An example: Former President Barack Obama cited Reinhold Niebuhr as his “favorite philosopher”. In an interview with David Brooks, Obama specified that his biggest takeaway from Niebuhr is “The compelling idea that there's serious evil in the world and hardship and pain. And we should be humble and modest in our belief that we can eliminate those things. But we shouldn't use that as an excuse for cynicism and inaction. I take away ... the sense that we have to make these efforts knowing they are hard, and not swinging from naive idealism to bitter realism.”
It would be interesting to ask the former president whether the Universal Declaration of Human Rights is naïve idealism. He himself affirmed in a 2011 speech that human rights are a “primary concern” for the United States; however, his human rights record says otherwise.
I don’t want to dwell on Obama too much because, well, perhaps he simply misunderstood Niebuhr – I would guess Niebuhr himself might say so. But my primary critique bears repeating here: Moral Man allows for people in positions of power to get away with injustice. Niebuhr claims pragmatism, but in the wide dissemination of this idea, pragmatism functionally becomes pessimism. People then result to worst-case-scenario thinking. Realism’s wager is that the world is set in its ways, and that very claim is something I don’t see MLK giving any ground on. More on that shortly.
My final critique of Niebuhr is his assertion that idealism is a privileged position. I will not outright disagree with him on this front; indeed, Cole Niles being an idealist is a privilege that many may (rightfully) criticize me for. But is not pragmatism too? Is not Christian realism giving way to the notion that the present reality is the “real world” and that idealists – even those unprivileged idealists – must accept it as such? Perhaps one would find no problem pointing out the privilege of a straight white male, but does the critique of idealism carry the same weight for a black woman desiring idealistic, unrelenting, uncompromising justice for the death of her child at the hands of state violence? Is it not paternalistic, to use MLK’s phrasing, to pat such idealists on the head and deny their demand for complete justice? The difference between a first- and second-degree murder conviction may seem like a small difference to the unenthused, but the scale of justice remains immensely important to those affected by it.

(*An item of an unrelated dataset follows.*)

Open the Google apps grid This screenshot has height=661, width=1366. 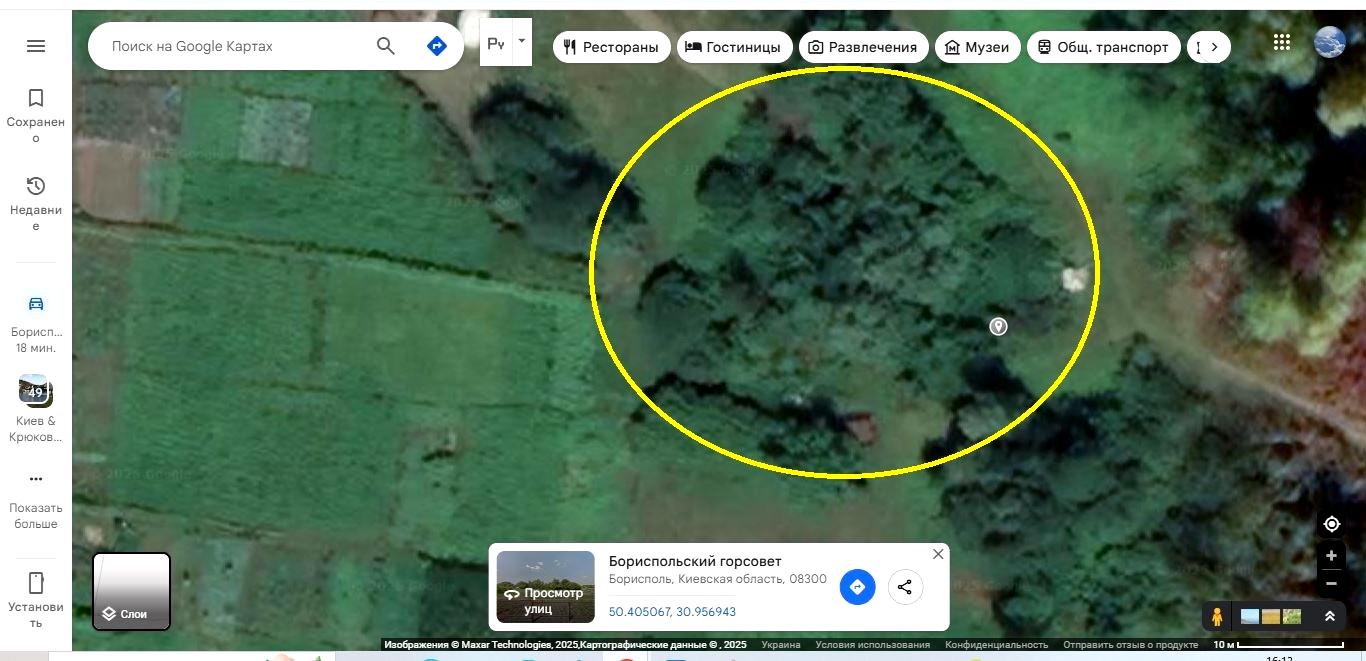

These “idealists” would cringe at the notion that their uncompromising commitment to justice comes from a place of privilege.
Now to violence itself. It is perhaps a reductionist picture of Niebuhr’s view of justice, but when we look at the modern United States, we see example after example of morals being sacrificed yet no radical change ever happening. It was Niebuhr’s contention that “If a season of violence can establish a just social system and can create the possibilities of its preservation, there is no purely ethical ground upon which violence and revolution can be ruled out” (179). But how often does that change ever actually happen for good? There is a reason that revolution has become such a terrifying word to most of the world. Likewise, without coherent and uniform definitions of a just social system, Niebuhr’s assertion all but justifies any violent revolution. Does he not know that there has never been a revolutionary that did not think their struggle laden with justice? Christian realism then becomes a cyclical and self-justifying pattern that elevates the responsibility of the state above the self and which then allows for politicians and public figures to commit immoral act on behalf of the state, and not themselves. Politicians become actors devoid accountability. Even the theoretical accountability of the moral seer has already been cut down by Niebuhr’s own premises that humans are unlikely to be persuaded morally: without coercive state power, Niebuhr himself must honestly admit that the moral seer is truly nothing more than an idealist shouting into the wind.
So then here are questions that must be asked of Niebuhr’s work: Why is Moral Man’s implementation so cyclical? Why are Niebuhr’s conclusions useable in every American military conflict – or any conflict at all? Christian realism has brought about a sort of nihilism wherein violent, physically coercive action becomes the standard rather than the exception. Perhaps Niebuhr could say that modern Christian realists misread his moral system, and perhaps he’s even right. But the issue is less about the mechanics of the system of justice and more about the core – It that lacks hope. Pragmatism breeds the world it imagines: broken, suffering, and constantly in need of an immoral savior. It’s clear to see in 2022, as this represents the exact reality of US Foreign Policy.
I want to linger on the word pragmatism for a bit here. If Niebuhr is willing to characterize idealism as blissful ignorance to the real world, then I feel at ease saying that pragmatism becomes simple nihilism in practice. In fact, I agree wholeheartedly with Jurgen Moltmann in the assertion that “Hope alone is to be called ‘realistic’ because it alone takes seriously the possibilities with which reality is fraught. It does not take things as they happen to stand or lie, but as progressing, moving things with possibilities of change.” (Theology of Hope, 25). Hope is not some distant fancy, but a reality for Christians – it is the guiding principle of action. It is pragmatic in a truer sense.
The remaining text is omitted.